Advances in bifunctional electrocatalysts towards high-performing Li-air batteries.

Abstract

The development of high-performance Li-air batteries (LABs) is an important quest for effectively utilizing high-energy density electric systems. One possible way to achieve this goal is by introducing novel bifunctional electrocatalysts at the battery cathode, enhancing the cycle life and the discharge capacity of the LABs by facilitating fast oxygen reaction kinetics. Understanding bifunctional catalysts' function and evolution is essential to developing a better-functioning LAB. In this review, we discuss the fundamentals, mechanisms, and key concepts related to LAB technology. We then provide critical discussions on recent advances in bifunctional catalysts used in LAB cathodes through material characterization, electrochemical analysis, battery performance, in-situ and ex-situ discharge product analysis, DFT calculations, and theoretical concepts to provide the most up-to-date, thorough, and broader discussion on the subject.
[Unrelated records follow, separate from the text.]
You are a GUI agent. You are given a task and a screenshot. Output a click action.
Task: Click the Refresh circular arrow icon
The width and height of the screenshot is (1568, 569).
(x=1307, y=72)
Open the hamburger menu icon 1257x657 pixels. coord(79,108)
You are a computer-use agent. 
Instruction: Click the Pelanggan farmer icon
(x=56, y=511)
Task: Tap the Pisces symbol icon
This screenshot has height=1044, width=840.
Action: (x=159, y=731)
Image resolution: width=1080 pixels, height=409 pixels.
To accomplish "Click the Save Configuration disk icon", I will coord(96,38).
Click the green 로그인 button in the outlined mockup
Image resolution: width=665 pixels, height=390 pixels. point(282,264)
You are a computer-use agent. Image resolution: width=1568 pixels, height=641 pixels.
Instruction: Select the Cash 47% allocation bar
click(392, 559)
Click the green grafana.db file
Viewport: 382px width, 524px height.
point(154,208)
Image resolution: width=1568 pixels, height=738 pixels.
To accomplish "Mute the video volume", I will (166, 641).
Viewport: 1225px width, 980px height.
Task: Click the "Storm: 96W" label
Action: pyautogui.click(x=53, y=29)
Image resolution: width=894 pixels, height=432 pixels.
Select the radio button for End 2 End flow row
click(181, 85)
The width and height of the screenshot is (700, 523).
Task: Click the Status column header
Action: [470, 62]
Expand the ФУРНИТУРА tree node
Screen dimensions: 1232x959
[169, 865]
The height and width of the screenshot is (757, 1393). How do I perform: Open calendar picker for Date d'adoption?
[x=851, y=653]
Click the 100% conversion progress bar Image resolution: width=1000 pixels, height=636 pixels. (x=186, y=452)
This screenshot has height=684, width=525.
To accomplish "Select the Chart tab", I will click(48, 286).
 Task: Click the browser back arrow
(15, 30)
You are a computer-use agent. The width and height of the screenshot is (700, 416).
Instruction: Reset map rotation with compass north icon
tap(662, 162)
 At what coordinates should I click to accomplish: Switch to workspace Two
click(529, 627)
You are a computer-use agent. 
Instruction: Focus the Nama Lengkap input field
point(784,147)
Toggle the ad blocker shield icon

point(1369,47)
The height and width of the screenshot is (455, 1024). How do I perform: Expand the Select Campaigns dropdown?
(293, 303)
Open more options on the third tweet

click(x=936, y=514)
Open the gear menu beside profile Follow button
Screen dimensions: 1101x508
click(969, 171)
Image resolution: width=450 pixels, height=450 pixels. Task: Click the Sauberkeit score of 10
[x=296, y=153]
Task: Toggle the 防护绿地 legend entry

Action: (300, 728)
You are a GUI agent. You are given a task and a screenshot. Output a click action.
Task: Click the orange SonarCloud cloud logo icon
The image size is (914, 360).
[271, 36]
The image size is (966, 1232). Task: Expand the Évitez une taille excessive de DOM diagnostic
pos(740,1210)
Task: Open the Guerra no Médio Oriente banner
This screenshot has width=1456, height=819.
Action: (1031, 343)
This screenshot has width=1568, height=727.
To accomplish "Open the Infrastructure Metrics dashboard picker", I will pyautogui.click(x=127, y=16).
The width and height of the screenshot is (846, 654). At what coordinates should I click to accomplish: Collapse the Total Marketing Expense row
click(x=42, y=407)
These include the general and modified catalysts of carbon nanostructures, noble metals, transition metal oxides, nitrides, sulfides, and phosphides. Furthermore, special attention is given to techniques designed to enhance the catalytic activity of LABs through the modulation of electronic structures. Various facet engineering and eg electron engineering approaches are explored, including heteroatom doping, alloying, hybridization, stoichiometric optimization, and selective facet growth. Finally, we suggest potential prospective pathways for future research.